[Data listing]
________________________

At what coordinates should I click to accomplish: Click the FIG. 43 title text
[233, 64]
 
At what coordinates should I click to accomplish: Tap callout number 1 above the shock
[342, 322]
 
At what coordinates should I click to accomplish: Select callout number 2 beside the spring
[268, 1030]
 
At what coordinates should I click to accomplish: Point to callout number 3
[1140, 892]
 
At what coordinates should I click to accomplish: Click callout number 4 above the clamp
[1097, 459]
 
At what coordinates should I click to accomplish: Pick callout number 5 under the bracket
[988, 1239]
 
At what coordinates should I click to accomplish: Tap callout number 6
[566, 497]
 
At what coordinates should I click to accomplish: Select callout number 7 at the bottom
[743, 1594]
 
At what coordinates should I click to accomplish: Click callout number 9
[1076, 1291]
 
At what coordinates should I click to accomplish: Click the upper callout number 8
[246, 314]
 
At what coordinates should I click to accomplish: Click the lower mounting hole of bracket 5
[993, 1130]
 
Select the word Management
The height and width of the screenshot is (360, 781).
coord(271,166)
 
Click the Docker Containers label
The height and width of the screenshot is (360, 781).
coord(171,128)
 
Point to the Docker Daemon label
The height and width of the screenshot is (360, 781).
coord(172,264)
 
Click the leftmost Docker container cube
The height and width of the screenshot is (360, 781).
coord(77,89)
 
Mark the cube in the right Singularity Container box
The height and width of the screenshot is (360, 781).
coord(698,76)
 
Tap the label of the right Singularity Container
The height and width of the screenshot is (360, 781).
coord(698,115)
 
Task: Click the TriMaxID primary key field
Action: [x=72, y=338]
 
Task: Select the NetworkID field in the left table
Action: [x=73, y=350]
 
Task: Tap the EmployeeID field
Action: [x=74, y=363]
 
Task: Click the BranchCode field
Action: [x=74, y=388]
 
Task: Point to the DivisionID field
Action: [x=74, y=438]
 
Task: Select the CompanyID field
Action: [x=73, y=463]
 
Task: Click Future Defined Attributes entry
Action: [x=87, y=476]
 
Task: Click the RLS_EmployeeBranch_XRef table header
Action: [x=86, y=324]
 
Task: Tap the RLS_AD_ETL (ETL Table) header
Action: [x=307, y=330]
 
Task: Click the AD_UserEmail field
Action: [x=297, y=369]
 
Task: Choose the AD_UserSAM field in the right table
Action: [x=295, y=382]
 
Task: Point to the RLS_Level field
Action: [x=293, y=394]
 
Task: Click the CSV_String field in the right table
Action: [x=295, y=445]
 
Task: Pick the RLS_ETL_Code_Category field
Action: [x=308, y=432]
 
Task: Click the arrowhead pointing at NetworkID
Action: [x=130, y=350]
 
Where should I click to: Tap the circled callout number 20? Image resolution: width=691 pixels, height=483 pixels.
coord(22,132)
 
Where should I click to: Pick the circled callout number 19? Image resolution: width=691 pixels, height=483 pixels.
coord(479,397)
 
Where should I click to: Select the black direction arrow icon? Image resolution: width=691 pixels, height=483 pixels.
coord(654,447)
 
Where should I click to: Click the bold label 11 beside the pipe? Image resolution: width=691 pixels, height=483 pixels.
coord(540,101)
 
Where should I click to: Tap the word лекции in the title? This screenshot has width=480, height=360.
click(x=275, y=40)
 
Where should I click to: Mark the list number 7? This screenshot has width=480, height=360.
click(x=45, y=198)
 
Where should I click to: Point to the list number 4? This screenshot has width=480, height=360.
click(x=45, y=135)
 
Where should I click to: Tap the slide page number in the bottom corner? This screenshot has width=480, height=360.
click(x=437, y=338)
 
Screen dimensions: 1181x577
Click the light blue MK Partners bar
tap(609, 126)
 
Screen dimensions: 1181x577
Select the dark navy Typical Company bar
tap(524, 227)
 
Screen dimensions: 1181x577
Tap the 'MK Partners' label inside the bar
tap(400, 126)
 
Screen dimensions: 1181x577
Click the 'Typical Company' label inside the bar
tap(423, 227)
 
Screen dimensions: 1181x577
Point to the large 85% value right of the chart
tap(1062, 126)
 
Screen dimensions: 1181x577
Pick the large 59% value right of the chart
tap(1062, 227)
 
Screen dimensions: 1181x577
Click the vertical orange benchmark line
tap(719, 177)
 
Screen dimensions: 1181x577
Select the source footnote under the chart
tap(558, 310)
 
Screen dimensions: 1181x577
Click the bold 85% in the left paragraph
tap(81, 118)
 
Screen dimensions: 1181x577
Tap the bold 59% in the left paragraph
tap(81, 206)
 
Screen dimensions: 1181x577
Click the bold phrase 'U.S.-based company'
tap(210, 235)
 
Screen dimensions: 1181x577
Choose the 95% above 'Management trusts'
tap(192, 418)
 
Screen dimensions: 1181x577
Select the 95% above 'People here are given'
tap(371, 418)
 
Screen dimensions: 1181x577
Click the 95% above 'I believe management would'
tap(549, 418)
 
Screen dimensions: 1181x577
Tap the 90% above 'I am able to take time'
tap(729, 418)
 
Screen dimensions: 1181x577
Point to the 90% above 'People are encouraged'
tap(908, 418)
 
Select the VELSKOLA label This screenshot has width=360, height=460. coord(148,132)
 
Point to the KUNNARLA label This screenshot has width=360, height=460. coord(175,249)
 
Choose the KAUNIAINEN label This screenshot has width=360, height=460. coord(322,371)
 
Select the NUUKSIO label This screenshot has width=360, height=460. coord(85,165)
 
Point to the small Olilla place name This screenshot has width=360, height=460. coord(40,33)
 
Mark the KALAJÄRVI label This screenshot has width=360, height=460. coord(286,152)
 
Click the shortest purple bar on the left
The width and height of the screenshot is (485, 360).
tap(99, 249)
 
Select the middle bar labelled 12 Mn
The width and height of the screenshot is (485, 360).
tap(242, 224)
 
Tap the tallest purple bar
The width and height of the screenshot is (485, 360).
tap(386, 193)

________________________

» **EXERCISE GOAL**: Lay out every line of the records above as a numbered list, skipping the blank lines.

» **OUTPUT OF THE TASK**:
1. At what coordinates should I click to accomplish: Click the FIG. 43 title text
2. [233, 64]
3. At what coordinates should I click to accomplish: Tap callout number 1 above the shock
4. [342, 322]
5. At what coordinates should I click to accomplish: Select callout number 2 beside the spring
6. [268, 1030]
7. At what coordinates should I click to accomplish: Point to callout number 3
8. [1140, 892]
9. At what coordinates should I click to accomplish: Click callout number 4 above the clamp
10. [1097, 459]
11. At what coordinates should I click to accomplish: Pick callout number 5 under the bracket
12. [988, 1239]
13. At what coordinates should I click to accomplish: Tap callout number 6
14. [566, 497]
15. At what coordinates should I click to accomplish: Select callout number 7 at the bottom
16. [743, 1594]
17. At what coordinates should I click to accomplish: Click callout number 9
18. [1076, 1291]
19. At what coordinates should I click to accomplish: Click the upper callout number 8
20. [246, 314]
21. At what coordinates should I click to accomplish: Click the lower mounting hole of bracket 5
22. [993, 1130]
23. Select the word Management
24. The height and width of the screenshot is (360, 781).
25. coord(271,166)
26. Click the Docker Containers label
27. The height and width of the screenshot is (360, 781).
28. coord(171,128)
29. Point to the Docker Daemon label
30. The height and width of the screenshot is (360, 781).
31. coord(172,264)
32. Click the leftmost Docker container cube
33. The height and width of the screenshot is (360, 781).
34. coord(77,89)
35. Mark the cube in the right Singularity Container box
36. The height and width of the screenshot is (360, 781).
37. coord(698,76)
38. Tap the label of the right Singularity Container
39. The height and width of the screenshot is (360, 781).
40. coord(698,115)
41. Task: Click the TriMaxID primary key field
42. Action: [x=72, y=338]
43. Task: Select the NetworkID field in the left table
44. Action: [x=73, y=350]
45. Task: Tap the EmployeeID field
46. Action: [x=74, y=363]
47. Task: Click the BranchCode field
48. Action: [x=74, y=388]
49. Task: Point to the DivisionID field
50. Action: [x=74, y=438]
51. Task: Select the CompanyID field
52. Action: [x=73, y=463]
53. Task: Click Future Defined Attributes entry
54. Action: [x=87, y=476]
55. Task: Click the RLS_EmployeeBranch_XRef table header
56. Action: [x=86, y=324]
57. Task: Tap the RLS_AD_ETL (ETL Table) header
58. Action: [x=307, y=330]
59. Task: Click the AD_UserEmail field
60. Action: [x=297, y=369]
61. Task: Choose the AD_UserSAM field in the right table
62. Action: [x=295, y=382]
63. Task: Point to the RLS_Level field
64. Action: [x=293, y=394]
65. Task: Click the CSV_String field in the right table
66. Action: [x=295, y=445]
67. Task: Pick the RLS_ETL_Code_Category field
68. Action: [x=308, y=432]
69. Task: Click the arrowhead pointing at NetworkID
70. Action: [x=130, y=350]
71. Where should I click to: Tap the circled callout number 20? Image resolution: width=691 pixels, height=483 pixels.
72. coord(22,132)
73. Where should I click to: Pick the circled callout number 19? Image resolution: width=691 pixels, height=483 pixels.
74. coord(479,397)
75. Where should I click to: Select the black direction arrow icon? Image resolution: width=691 pixels, height=483 pixels.
76. coord(654,447)
77. Where should I click to: Click the bold label 11 beside the pipe? Image resolution: width=691 pixels, height=483 pixels.
78. coord(540,101)
79. Where should I click to: Tap the word лекции in the title? This screenshot has width=480, height=360.
80. click(x=275, y=40)
81. Where should I click to: Mark the list number 7? This screenshot has width=480, height=360.
82. click(x=45, y=198)
83. Where should I click to: Point to the list number 4? This screenshot has width=480, height=360.
84. click(x=45, y=135)
85. Where should I click to: Tap the slide page number in the bottom corner? This screenshot has width=480, height=360.
86. click(x=437, y=338)
87. Screen dimensions: 1181x577
88. Click the light blue MK Partners bar
89. tap(609, 126)
90. Screen dimensions: 1181x577
91. Select the dark navy Typical Company bar
92. tap(524, 227)
93. Screen dimensions: 1181x577
94. Tap the 'MK Partners' label inside the bar
95. tap(400, 126)
96. Screen dimensions: 1181x577
97. Click the 'Typical Company' label inside the bar
98. tap(423, 227)
99. Screen dimensions: 1181x577
100. Point to the large 85% value right of the chart
101. tap(1062, 126)
102. Screen dimensions: 1181x577
103. Pick the large 59% value right of the chart
104. tap(1062, 227)
105. Screen dimensions: 1181x577
106. Click the vertical orange benchmark line
107. tap(719, 177)
108. Screen dimensions: 1181x577
109. Select the source footnote under the chart
110. tap(558, 310)
111. Screen dimensions: 1181x577
112. Click the bold 85% in the left paragraph
113. tap(81, 118)
114. Screen dimensions: 1181x577
115. Tap the bold 59% in the left paragraph
116. tap(81, 206)
117. Screen dimensions: 1181x577
118. Click the bold phrase 'U.S.-based company'
119. tap(210, 235)
120. Screen dimensions: 1181x577
121. Choose the 95% above 'Management trusts'
122. tap(192, 418)
123. Screen dimensions: 1181x577
124. Select the 95% above 'People here are given'
125. tap(371, 418)
126. Screen dimensions: 1181x577
127. Click the 95% above 'I believe management would'
128. tap(549, 418)
129. Screen dimensions: 1181x577
130. Tap the 90% above 'I am able to take time'
131. tap(729, 418)
132. Screen dimensions: 1181x577
133. Point to the 90% above 'People are encouraged'
134. tap(908, 418)
135. Select the VELSKOLA label This screenshot has width=360, height=460. coord(148,132)
136. Point to the KUNNARLA label This screenshot has width=360, height=460. coord(175,249)
137. Choose the KAUNIAINEN label This screenshot has width=360, height=460. coord(322,371)
138. Select the NUUKSIO label This screenshot has width=360, height=460. coord(85,165)
139. Point to the small Olilla place name This screenshot has width=360, height=460. coord(40,33)
140. Mark the KALAJÄRVI label This screenshot has width=360, height=460. coord(286,152)
141. Click the shortest purple bar on the left
142. The width and height of the screenshot is (485, 360).
143. tap(99, 249)
144. Select the middle bar labelled 12 Mn
145. The width and height of the screenshot is (485, 360).
146. tap(242, 224)
147. Tap the tallest purple bar
148. The width and height of the screenshot is (485, 360).
149. tap(386, 193)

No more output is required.